She met Robert Altman when he was shooting Brewster McCloud (1970) on location. He offered Duvall a part in the film. She said, "I got tired of arguing, and thought maybe I am an actress. They told me to come. I simply got on a plane and did it. I was swept away." Duvall had never left Texas before Altman offered her a film role. She flew to Hollywood and landed the role of a free-spirited love interest to Bud Cort's reclusive Brewster in Brewster McCloud.
Altman chose Duvall for roles as an unsatisfied mail-order bride in McCabe & Mrs. Miller (1971), the daughter of a convict and mistress to Keith Carradine's character in Thieves Like Us (1974), a spaced-out groupie in Nashville (1975), and a sympathetic Wild West woman in Buffalo Bill and the Indians, or Sitting Bull's History Lesson (1976).
The same year, Duvall left Altman to star as Bernice, a wealthy girl from Wisconsin in PBS’s adaptation of F. Scott Fitzgerald’s short story Bernice Bobs Her Hair. She also hosted an evening of Saturday Night Live and appeared in 5 sketches: "Programming Change," "Video Vixens," "Night of the Moonies," "Van Arguments" and "Goodnights."

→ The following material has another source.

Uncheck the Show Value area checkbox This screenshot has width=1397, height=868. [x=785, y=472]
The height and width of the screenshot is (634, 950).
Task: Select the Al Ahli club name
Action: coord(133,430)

In 1977, Duvall starred as Mildred "Millie" Lammoreaux in Altman's 3 Women. Duvall's performance garnered the award for Best Actress at the 1977 Cannes Film Festival and the LAFCA Award for Best Actress. She appeared in a minor role in Woody Allen's Annie Hall (1977).
Duvall's next role was Wendy Torrance in The Shining (1980) directed by Stanley Kubrick. Jack Nicholson states in the documentary Stanley Kubrick: A Life in Pictures that Kubrick was great to work with but that he was "a different director" with Duvall. Because of Kubrick's methodical nature, principal photography took a year to complete. Kubrick and Duvall argued frequently, although Duvall later said she learned more from working with Kubrick on The Shining than she did on all her earlier films. In order to give The Shining the psychological horror it needed, director Stanley Kubrick antagonized his actors. The film’s script was changed so often that Nicholson stopped reading each draft. Kubrick intentionally isolated Duvall and argued with her often. Duvall was forced to perform the iconic and exhausting baseball bat scene 127 times. Afterwards, Duvall presented Kubrick with clumps of hair that had fallen out due to the extreme stress of filming.
Shelley Duvall is a like a precious piece of china with a tinkling personality. She looks and sounds like almost nobody else, and if it is true that she was born to play the character Olive Oyl (and does so in Altman's new musical Popeye), it is also true that she has possibly played more really different kinds of characters than almost any other young actress of the 1970s.
Her role of Pansy in Terry Gilliam's Time Bandits (1981) followed. In 1982, Duvall narrated, hosted and was executive producer of the children's television program Faerie Tale Theatre. She starred in seven episodes of the series; "Rumpelstiltskin" (1983), "Rapunzel" (1983), "The Nightingale" (1983), "Snow White and the Seven Dwarfs" (1984), "Puss in Boots" (1985), and "Aladdin and His Wonderful Lamp" (1986). Since the program's first episode "The Frog Prince", which starred Robin Williams and Teri Garr, Duvall produced 27 hour-long episodes of the program. In 1985, she created Tall Tales & Legends, another one-hour anthology series for Showtime, which featured adaptations of American folk tales. As with Faerie Tale Theatre, the series starred well-known Hollywood actors with Duvall as host, executive producer and occasional guest star. The series ran for nine episodes garnered Duvall an Emmy nomination.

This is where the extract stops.